The right to walk our coastline
On the South Shore, a group of walkers are fighting for the right to access the coastline as Nova Scotians have done for generations. Peter Barss and a group of 15 walkers recently ignored the no-trespassing signs to hike along the cliffs at Hell’s Point in Lunenburg County in an effort to draw attention to the privatization of traditional coastal pathways.

“More and more people are buying up land and blocking access to paths and beaches that have been enjoyed by Nova Scotians for generations,” says Barss. “The people who feel entitled enough to claim that they and they alone own the view from property they own might be legally right, but they are morally wrong.” See Gayle Wilson’s LighthouseNow story for more.

Pier 21, circa 1950.

Saving our history
After heroic Second World War service in the skies over occupied Europe, air force veteran John LeBlanc came home to Canada and continued to serve his country as a civil servant. He was working for the immigration department in the 1970s when Pier 21 closed.

And he was determined that it not remain another abandoned industrial site. “I left for overseas from that pier and the ship that brought my wife to this country docked there,” he recalled. “But it also had been a welcoming oasis for thousands of people from many countries.”

So for the rest of his life, he worked with many other volunteers to help preserve Pier 21, first as a National Historic Site and then the Canadian Museum of Immigration. In this new story for Halifax Magazine, Dorothy Grant looks back at her friend’s legacy.

Krysti Matheson (centre).

Role-players find a safe way to resume games
If you’ve ever played a role-playing game (not a video game—the in-person ones with dice, maps, books, and reams of character sheets), you know they’re best enjoyed in a safe, clubby atmosphere, where players can give their imaginations boisterous free range. Pandemic public health restrictions made that all but impossible, leaving a group of gamers in Truro seeking a solution.

With Discord, an online messaging platform originally designed for online learning and business meetings, they’ve found an ideal gaming space. “We are really trying to create a more inclusive and safe space for our online players,” says organizer Krysti Matheson. “We are even having discussions on how consent should work online, as well as inclusion of pronouns.” She tells Raissa Tetanish more in this Hub Now story.

Route 19 Brewery back from COVID scare
Route 19 Brewery in Inverness is again welcoming craft beer fans.
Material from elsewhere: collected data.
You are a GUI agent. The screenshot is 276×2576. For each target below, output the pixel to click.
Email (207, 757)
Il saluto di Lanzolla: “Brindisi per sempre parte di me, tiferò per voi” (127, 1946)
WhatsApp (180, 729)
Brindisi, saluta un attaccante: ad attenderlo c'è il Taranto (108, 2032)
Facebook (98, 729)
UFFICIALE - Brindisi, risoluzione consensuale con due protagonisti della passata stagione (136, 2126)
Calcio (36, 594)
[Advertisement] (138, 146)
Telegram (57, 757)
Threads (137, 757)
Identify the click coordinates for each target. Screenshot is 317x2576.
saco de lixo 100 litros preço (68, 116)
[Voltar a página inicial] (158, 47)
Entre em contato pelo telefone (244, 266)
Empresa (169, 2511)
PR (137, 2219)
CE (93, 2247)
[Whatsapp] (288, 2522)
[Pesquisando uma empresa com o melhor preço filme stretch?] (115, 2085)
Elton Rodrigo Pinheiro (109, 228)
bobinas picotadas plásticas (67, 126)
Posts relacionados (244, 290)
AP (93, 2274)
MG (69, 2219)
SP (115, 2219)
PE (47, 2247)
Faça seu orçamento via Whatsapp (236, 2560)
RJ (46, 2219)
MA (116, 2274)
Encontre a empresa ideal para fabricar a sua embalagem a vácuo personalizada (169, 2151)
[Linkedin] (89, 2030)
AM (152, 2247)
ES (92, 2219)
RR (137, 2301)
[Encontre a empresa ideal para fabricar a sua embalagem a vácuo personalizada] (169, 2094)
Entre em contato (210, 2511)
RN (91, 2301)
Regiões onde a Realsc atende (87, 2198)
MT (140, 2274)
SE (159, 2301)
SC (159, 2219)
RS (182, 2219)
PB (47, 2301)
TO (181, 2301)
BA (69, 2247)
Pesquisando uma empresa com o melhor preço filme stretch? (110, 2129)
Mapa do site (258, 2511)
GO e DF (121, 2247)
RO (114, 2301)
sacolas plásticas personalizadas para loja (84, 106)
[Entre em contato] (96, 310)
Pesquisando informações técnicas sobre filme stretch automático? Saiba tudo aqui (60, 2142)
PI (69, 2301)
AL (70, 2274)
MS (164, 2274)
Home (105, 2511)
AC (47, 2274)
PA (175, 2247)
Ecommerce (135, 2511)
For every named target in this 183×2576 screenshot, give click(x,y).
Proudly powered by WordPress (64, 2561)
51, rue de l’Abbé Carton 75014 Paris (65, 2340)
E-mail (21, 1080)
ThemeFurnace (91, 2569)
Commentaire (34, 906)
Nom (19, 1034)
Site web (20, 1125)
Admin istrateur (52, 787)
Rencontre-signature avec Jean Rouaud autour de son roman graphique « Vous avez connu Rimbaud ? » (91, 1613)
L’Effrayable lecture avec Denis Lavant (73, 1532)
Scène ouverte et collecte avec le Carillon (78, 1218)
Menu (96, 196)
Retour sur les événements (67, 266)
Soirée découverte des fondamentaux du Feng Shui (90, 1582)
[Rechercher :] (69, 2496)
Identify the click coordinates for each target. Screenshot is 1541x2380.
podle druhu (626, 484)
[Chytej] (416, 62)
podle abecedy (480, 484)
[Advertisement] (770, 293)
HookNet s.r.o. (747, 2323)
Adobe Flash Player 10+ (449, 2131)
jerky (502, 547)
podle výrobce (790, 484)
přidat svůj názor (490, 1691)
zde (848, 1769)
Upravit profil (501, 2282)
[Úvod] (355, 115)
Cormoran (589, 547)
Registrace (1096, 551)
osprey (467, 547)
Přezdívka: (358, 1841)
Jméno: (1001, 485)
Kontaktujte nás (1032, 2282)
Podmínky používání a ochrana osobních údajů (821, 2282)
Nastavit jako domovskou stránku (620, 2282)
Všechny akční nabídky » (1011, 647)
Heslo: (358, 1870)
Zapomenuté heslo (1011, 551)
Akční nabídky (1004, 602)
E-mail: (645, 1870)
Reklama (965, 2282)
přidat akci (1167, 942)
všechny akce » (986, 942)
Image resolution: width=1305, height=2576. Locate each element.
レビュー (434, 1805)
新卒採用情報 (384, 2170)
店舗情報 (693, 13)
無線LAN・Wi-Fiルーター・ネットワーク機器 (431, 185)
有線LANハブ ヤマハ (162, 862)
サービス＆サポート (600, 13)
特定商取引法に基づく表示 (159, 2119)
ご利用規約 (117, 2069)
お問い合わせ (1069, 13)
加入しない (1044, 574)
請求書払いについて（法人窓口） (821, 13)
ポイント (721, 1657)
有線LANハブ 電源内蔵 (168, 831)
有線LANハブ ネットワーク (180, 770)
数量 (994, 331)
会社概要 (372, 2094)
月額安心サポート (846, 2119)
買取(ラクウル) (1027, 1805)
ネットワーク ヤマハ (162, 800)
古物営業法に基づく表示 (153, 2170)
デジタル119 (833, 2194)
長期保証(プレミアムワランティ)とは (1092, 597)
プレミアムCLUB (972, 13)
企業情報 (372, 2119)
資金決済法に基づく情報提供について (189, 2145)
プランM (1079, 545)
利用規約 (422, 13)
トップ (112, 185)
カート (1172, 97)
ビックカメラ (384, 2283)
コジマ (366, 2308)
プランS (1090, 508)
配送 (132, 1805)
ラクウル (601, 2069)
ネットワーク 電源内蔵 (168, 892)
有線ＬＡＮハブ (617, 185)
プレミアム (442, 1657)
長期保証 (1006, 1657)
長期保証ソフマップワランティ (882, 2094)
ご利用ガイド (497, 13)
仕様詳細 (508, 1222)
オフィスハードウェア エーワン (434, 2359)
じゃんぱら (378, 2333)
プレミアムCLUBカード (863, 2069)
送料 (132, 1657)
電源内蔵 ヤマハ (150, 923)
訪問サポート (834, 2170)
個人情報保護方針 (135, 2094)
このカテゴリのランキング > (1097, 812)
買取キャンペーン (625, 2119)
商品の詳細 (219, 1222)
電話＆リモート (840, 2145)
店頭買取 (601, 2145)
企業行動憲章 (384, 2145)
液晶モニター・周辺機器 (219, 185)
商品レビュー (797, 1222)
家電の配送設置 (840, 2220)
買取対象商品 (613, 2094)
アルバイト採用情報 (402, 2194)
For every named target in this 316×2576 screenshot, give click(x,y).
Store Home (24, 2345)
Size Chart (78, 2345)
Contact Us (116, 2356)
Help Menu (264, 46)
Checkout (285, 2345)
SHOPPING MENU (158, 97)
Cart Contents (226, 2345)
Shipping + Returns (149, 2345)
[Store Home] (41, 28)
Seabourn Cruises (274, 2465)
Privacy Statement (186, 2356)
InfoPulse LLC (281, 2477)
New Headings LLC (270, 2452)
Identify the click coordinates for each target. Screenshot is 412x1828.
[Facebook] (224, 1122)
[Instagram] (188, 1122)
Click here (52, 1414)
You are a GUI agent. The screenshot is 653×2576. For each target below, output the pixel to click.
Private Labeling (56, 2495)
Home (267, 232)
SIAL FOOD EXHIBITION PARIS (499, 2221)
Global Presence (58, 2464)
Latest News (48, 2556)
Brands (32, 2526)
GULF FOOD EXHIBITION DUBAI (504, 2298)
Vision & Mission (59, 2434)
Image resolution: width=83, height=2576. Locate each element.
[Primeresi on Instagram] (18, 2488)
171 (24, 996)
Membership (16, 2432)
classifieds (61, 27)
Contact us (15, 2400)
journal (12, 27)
On Aug. 10, a worker learned that a visitor from B.C., who was supposed to be self-isolating for two weeks had visited the brewery. She later tested negative for COVID-19, but management decided to reassure customers by closing the brewery for a thorough cleaning.

“It’s peak season and we just finally started to get the confidence of the public to go out, enjoy the province, and do some staycations,” says brewer Stefan Gagliardi. “And then something like this happens.” Drake Lowthers has the story for The Reporter.